Interesting interview. Not sure where, other than Leli Baskerville, Roland dug his panel up from. The woman on the right hand side of the table, who isn’t identified is a world class Auntie Tommette, lying about what President Obama did for HBCUs.

The facts…

Under the Obama Administration, 1 million more African-American and Latino students have enrolled in college. What’s more, black and Hispanic students earned more than 270,000 more undergraduate degrees in 2013-2014 than in 2008-2009. This Administration remains focused on continuing to increase the number of students who successfully complete college.
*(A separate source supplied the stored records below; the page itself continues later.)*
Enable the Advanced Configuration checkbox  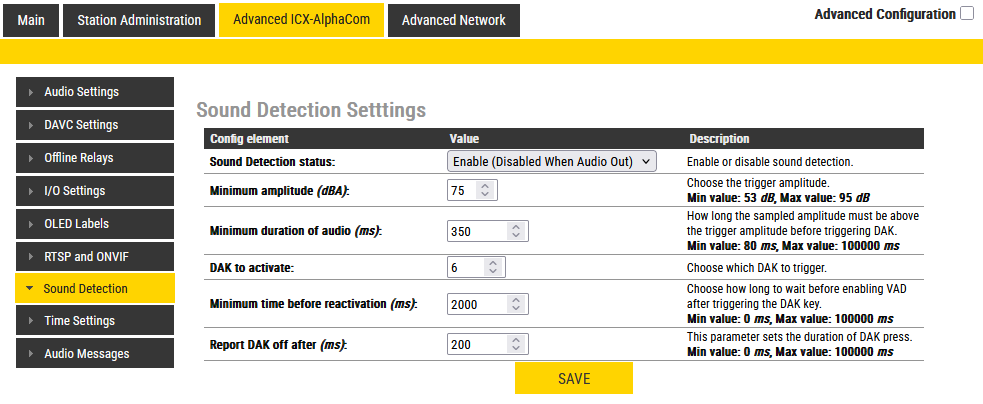966,14
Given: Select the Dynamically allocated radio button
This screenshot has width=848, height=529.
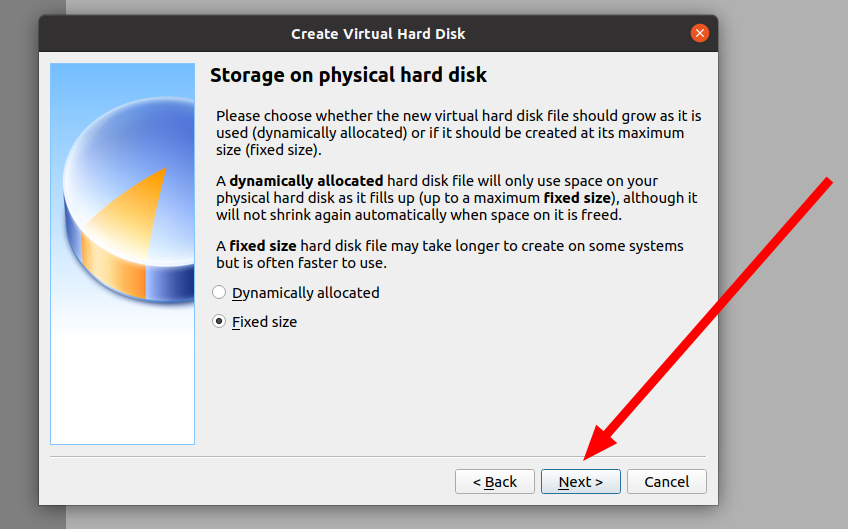Looking at the screenshot, I should click(x=220, y=293).
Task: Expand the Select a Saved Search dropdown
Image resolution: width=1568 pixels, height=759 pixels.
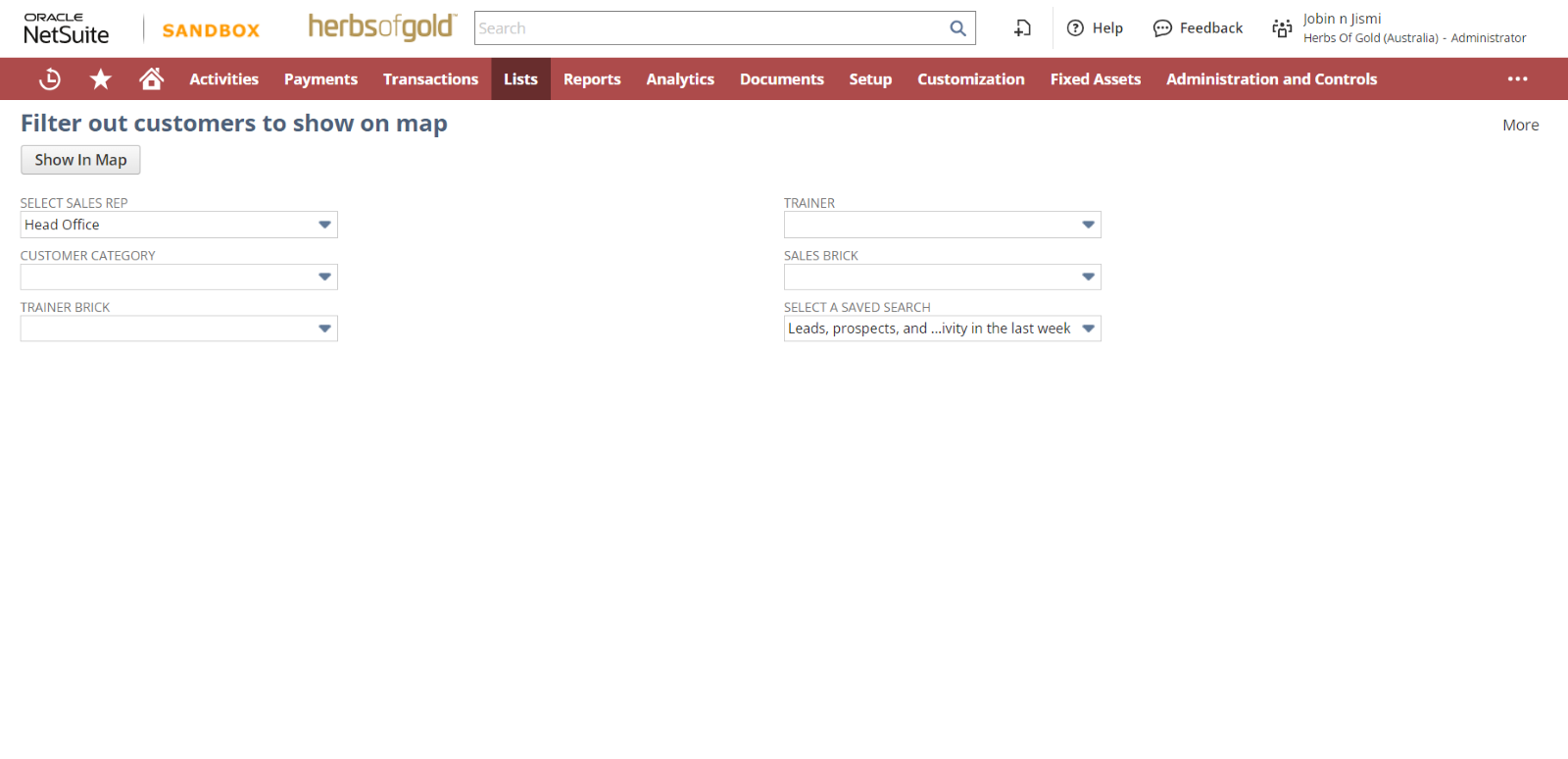Action: point(1088,329)
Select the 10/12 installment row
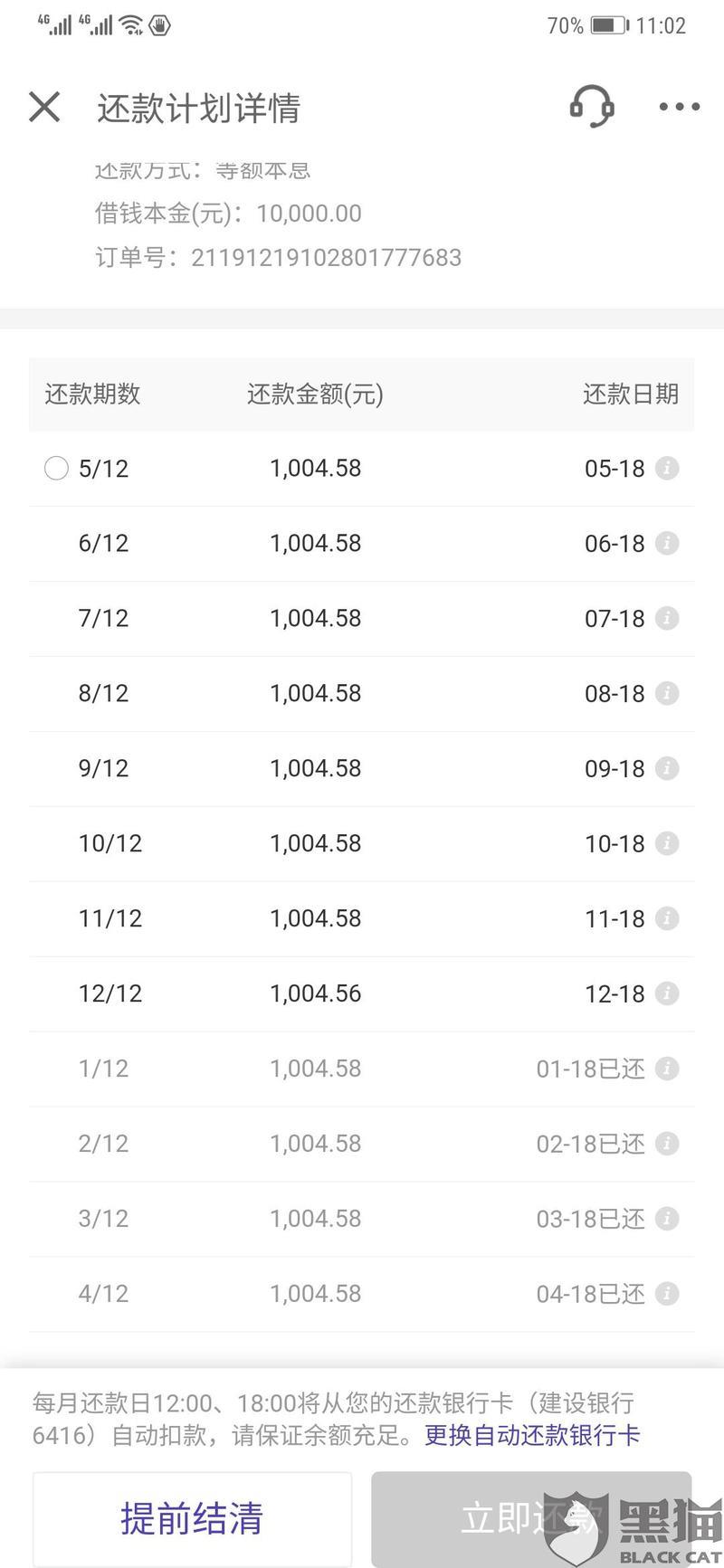 click(x=362, y=843)
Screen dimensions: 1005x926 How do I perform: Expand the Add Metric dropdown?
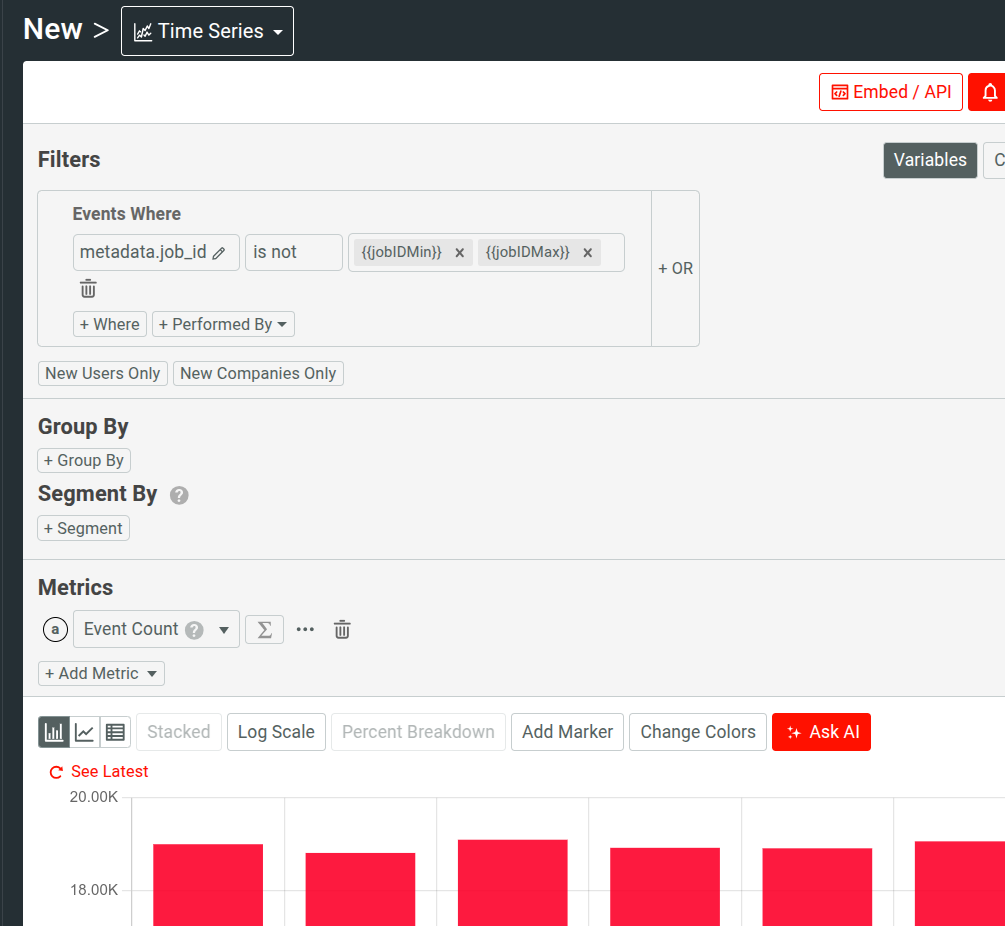coord(100,673)
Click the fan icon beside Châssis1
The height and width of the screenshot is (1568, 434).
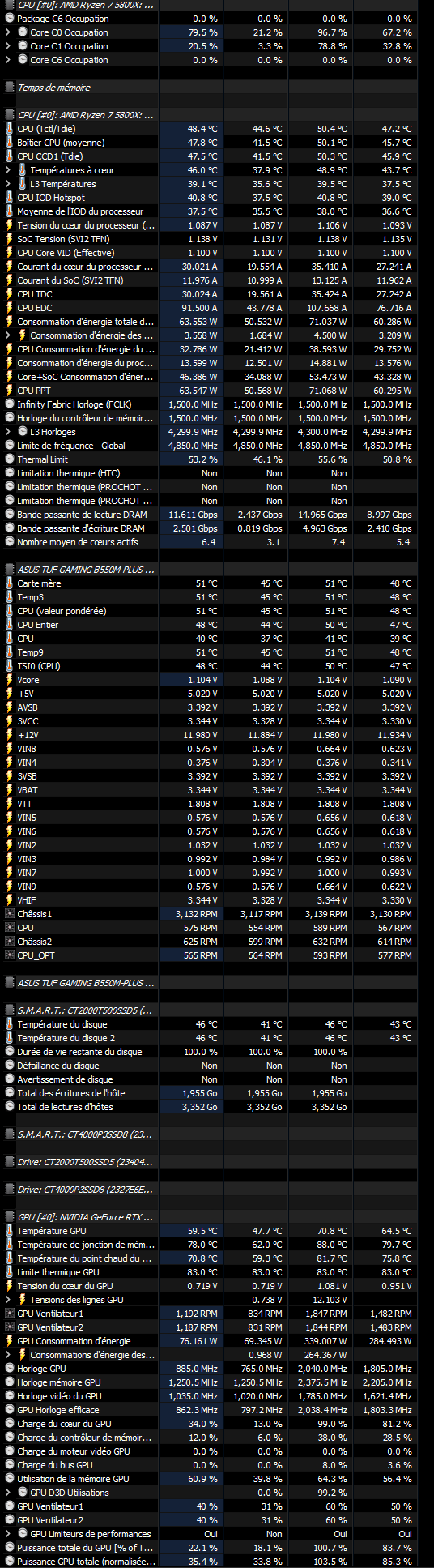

To that end, the Department has worked to make new opportunities available to HBCUs.

Federal funding to HBCUs has grown each year since 2009. Through the Higher Education Act, HBCUs received a $17 million funding increase this year—the largest increase for the federal Strengthening HBCUs program in six years. And President Obama’s FY 2017 budget seeks to maintain and strengthen these opportunities for HBCUs to build their capacity. The FY 2017 budget proposes $85 million in mandatory funding to HBCUs, an increase of $5 million from FY 2016, plus an additional $244.7 million in discretionary funds for Title III.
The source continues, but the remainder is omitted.